Pondok Saladah (2.325 m) adalah salah satu tegal paling populer di Papandayan karena tempatnya cantik dan mudah dijangkau. Namanya diambil dari tumbuhan saladah yang banyak ditemukan pada sekitar aliran air atau tempat-tempat basah yang ada di sini. Tahun 2002 lokasi ini habis tersapu oleh letusan, menyisakan padang gersang tertutup abu vulkanik. Sering dengan waktu, alam memulihkan kembali. Tumbuhan suwagi, rumput kawah dan paku kawah mulai bermunculan diikuti oleh semak harendong, bungbrun, edelweis dan tumbuhan rambat gandapura, serta disusul oleh pohon segel, ramo gencel dan ki haruman. Tahun 2009, rumput dan vegetasi telah menutupi kembali Pondok Saladah.
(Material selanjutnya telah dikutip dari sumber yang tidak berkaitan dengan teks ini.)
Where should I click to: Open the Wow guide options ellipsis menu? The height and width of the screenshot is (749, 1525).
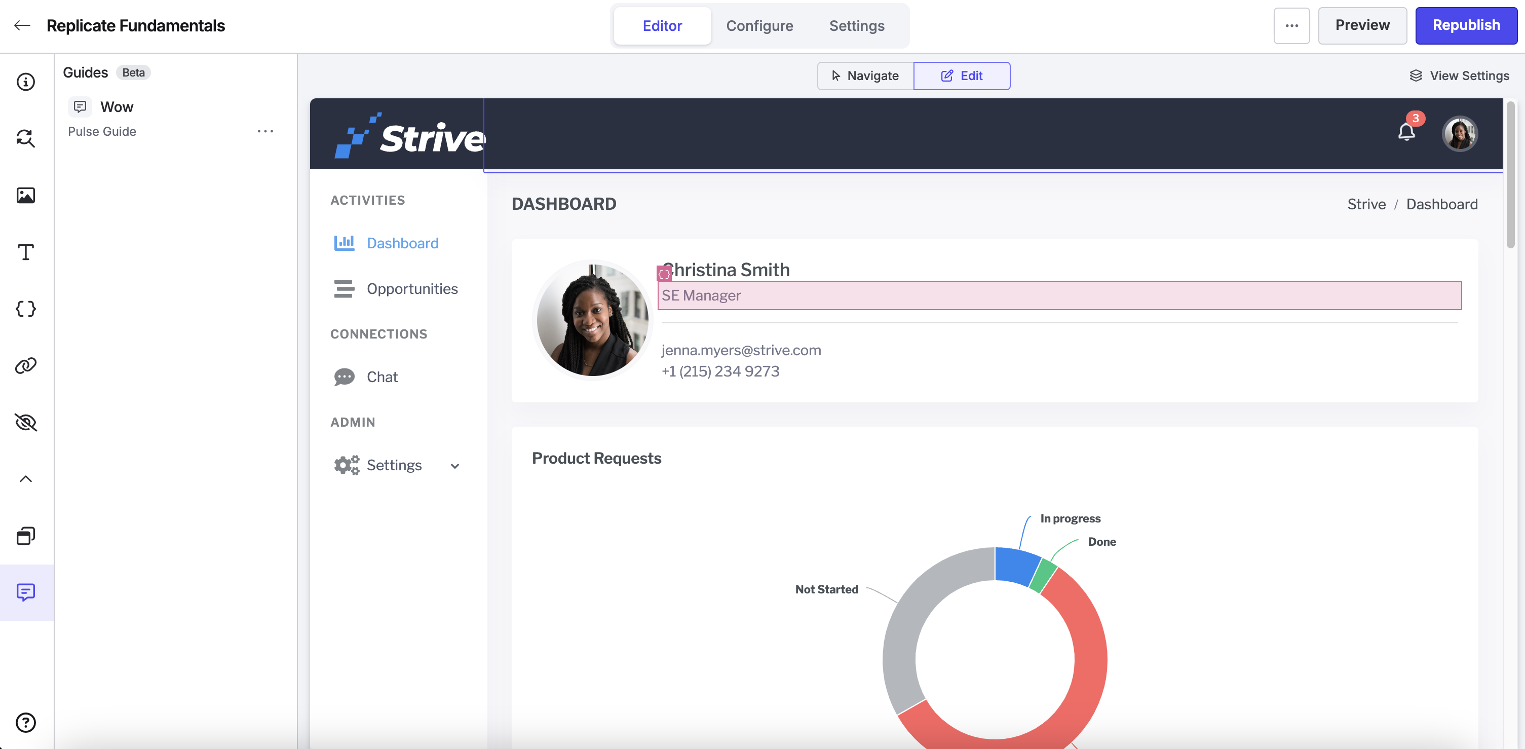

Sejak dahulu Pondok Saladah merupakan lokasi berkemah. Alirah sungai kecil jernih dan dingin di sini merupakan oase menarik bagi para pekemah. Bila sudah banyak tenda berdiri, saya lebih suka menyingkir, mencari lokasi lebih tersembunyi. Di tempat yang lebih hening, saya bisa merasakan keindahan luar biasa saat cahaya matahari pertama menyinari tumbuhan, seiring dengan senandung burung Cucak Gunung. Sayang semakin ke sini, semakin ramai pekemah datang. Tidak banyak tempat tersembunyi tersisa. 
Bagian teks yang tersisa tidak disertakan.